====== Document section

Symbios is designed to reject adversarial input that could cause resource exhaustion.

| Limit | Value | Error |
|-------|-------|-------|
| Max recursion depth (parser) | 64 | `ParseError::MaxRecursionDepth` |
| Max identifier length | 64 chars | `ParseError::IdentifierTooLong` |
| Max function arguments | 32 | `ParseError::TooManyArgs` |
| Max successor count | 128 | `CompileError::TooManySuccessors` |
| Max nesting depth (topology) | 4,096 | `SymbiosError::MaxNestingExceeded` |
| VM stack size | 256 | `VMError::StackOverflow` |
| State capacity | 1,000,000 modules | `SymbiosError::CapacityOverflow` |
| Interner heap | 10 MB | `InternerError::HeapOverflow` |

### Numeric Safety

- All floats validated with `.is_finite()` during parsing
- NaN and Infinity rejected in input
- Division by zero returns NaN (safe, not panic)
- Float equality uses epsilon comparison (`float_eq`)

============
====== Records supplied

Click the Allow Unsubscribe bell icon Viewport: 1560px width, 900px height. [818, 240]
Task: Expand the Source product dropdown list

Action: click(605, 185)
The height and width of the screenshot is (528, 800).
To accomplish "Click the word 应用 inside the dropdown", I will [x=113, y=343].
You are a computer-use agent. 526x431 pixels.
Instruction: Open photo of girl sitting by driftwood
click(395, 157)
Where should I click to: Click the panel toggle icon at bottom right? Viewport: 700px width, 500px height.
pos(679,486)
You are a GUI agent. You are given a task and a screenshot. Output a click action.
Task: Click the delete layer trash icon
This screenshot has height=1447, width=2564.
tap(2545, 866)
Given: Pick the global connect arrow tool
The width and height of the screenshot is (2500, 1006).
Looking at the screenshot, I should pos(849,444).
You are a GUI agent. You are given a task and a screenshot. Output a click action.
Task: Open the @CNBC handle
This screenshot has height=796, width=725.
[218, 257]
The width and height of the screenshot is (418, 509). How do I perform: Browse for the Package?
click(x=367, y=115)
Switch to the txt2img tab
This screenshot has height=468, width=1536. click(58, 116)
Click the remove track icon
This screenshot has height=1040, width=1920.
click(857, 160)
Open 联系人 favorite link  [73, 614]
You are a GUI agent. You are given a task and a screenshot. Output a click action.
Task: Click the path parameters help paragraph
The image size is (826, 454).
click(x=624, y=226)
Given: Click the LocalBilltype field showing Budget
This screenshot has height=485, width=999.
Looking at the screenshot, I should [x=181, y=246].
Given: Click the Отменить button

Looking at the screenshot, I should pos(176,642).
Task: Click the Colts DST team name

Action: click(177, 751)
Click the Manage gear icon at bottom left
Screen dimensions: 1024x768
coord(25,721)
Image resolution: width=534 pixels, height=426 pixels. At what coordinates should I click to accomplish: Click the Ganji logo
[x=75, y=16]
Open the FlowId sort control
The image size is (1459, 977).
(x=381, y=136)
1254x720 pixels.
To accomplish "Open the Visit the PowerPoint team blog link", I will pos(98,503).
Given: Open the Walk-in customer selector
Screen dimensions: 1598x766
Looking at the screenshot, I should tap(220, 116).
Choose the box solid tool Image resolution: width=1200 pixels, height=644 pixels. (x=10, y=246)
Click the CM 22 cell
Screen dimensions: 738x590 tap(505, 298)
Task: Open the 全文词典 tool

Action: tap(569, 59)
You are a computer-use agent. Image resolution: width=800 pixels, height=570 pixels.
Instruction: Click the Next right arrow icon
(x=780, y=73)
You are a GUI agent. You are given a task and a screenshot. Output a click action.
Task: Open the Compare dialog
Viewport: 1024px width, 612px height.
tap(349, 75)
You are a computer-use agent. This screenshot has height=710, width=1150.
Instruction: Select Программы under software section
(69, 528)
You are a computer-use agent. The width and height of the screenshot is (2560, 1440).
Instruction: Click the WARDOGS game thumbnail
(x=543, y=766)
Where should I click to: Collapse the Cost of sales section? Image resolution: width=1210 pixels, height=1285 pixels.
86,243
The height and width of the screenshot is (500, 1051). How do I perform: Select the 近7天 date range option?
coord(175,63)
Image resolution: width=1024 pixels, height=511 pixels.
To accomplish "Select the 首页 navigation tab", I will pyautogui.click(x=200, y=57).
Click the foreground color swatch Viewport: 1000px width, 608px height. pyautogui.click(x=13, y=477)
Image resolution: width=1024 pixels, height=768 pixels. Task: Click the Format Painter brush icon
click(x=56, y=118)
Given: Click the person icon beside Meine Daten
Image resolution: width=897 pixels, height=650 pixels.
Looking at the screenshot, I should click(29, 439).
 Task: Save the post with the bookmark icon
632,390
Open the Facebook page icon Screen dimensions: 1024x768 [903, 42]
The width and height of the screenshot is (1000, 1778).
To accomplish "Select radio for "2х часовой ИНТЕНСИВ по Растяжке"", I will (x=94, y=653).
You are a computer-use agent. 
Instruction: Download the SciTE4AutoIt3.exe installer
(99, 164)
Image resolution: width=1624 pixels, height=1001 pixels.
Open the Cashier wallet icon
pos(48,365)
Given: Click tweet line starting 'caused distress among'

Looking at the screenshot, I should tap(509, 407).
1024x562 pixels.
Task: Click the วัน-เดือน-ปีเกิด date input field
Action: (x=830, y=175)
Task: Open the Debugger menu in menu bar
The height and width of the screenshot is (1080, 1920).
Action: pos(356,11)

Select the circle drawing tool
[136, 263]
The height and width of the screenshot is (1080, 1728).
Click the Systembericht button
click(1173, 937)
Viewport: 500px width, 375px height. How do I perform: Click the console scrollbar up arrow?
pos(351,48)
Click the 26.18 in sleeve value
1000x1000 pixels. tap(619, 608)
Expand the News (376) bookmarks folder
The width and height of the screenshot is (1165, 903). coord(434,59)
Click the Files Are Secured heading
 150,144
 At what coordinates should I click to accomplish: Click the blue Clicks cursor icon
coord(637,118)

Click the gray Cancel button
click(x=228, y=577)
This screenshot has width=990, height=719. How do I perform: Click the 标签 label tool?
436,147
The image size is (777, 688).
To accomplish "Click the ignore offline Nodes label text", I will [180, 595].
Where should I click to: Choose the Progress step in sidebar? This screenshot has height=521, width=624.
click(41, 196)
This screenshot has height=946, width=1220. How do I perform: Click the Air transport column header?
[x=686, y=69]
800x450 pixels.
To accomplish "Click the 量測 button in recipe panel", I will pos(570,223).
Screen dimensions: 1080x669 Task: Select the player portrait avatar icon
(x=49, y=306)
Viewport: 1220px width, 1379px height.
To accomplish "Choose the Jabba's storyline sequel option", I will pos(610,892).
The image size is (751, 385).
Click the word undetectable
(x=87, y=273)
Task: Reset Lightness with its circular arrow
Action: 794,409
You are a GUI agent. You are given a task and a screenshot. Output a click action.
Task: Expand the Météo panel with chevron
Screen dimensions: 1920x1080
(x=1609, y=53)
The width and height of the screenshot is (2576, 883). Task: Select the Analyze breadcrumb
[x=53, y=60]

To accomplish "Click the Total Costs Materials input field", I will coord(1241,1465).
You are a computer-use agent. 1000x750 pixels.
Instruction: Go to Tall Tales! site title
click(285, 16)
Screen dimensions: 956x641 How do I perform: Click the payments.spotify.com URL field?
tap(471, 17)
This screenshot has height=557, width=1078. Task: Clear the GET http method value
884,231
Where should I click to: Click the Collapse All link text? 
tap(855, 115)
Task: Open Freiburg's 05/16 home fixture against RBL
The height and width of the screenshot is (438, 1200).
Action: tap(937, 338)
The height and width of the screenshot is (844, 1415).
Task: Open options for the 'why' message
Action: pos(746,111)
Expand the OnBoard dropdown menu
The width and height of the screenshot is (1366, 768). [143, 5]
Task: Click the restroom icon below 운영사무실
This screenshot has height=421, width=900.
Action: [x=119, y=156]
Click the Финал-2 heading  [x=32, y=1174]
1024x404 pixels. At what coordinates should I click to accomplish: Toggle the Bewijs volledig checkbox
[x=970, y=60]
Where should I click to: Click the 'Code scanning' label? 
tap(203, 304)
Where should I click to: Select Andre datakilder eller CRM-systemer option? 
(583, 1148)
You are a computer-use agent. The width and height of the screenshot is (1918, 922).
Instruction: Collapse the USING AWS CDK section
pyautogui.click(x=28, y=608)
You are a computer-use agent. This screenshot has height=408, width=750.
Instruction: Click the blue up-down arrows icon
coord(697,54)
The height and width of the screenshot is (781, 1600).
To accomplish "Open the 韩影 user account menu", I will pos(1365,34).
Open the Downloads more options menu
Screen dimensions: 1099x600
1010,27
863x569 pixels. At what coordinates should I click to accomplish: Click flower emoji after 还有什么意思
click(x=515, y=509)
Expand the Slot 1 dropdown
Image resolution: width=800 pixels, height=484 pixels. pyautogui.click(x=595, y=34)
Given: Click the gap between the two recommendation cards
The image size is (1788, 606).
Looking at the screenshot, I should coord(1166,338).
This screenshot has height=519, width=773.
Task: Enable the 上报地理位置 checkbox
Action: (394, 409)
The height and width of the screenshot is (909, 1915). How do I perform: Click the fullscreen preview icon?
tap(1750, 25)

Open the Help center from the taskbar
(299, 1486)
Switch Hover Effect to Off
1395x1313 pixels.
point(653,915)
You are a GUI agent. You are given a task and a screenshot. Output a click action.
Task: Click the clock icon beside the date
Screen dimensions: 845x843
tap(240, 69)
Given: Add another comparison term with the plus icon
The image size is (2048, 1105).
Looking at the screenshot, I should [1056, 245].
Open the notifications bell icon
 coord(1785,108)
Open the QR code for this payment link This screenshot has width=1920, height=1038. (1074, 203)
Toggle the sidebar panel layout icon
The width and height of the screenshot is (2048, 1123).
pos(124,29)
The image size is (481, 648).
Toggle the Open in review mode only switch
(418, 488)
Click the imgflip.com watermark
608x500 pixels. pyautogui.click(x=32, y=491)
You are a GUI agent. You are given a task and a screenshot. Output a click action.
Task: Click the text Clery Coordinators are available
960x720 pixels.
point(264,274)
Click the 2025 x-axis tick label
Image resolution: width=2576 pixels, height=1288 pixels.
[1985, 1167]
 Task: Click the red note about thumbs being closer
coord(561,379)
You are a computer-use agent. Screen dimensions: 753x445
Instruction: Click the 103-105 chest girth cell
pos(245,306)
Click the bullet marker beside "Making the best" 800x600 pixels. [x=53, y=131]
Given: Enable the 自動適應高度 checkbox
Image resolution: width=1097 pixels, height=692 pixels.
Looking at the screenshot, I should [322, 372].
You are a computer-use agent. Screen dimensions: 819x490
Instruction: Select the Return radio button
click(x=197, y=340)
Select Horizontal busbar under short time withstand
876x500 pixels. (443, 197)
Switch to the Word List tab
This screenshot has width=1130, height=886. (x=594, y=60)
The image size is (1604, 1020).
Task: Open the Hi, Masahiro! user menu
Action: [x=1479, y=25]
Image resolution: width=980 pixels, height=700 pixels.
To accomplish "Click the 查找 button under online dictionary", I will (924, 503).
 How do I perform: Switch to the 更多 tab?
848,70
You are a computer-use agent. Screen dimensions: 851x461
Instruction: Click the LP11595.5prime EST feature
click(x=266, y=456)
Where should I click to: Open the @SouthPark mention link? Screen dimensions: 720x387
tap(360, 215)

============

▸ Directions:
• A. Copy the part of the Symbios safety text that starts at the words "### Numeric Safety" and stops after the words "(safe, not panic)".
• B. Condense the list under "Numeric Safety" in the Symbios safety text, beginning "All floats validated", into one or two sentences that keep its main facts.

▸ Responses by task:
• A.
### Numeric Safety

- All floats validated with `.is_finite()` during parsing
- NaN and Infinity rejected in input
- Division by zero returns NaN (safe, not panic)

• B. During parsing, every float is checked with `.is_finite()`, so NaN and Infinity input is rejected. Division by zero safely returns NaN instead of panicking, and float equality uses an epsilon comparison (`float_eq`).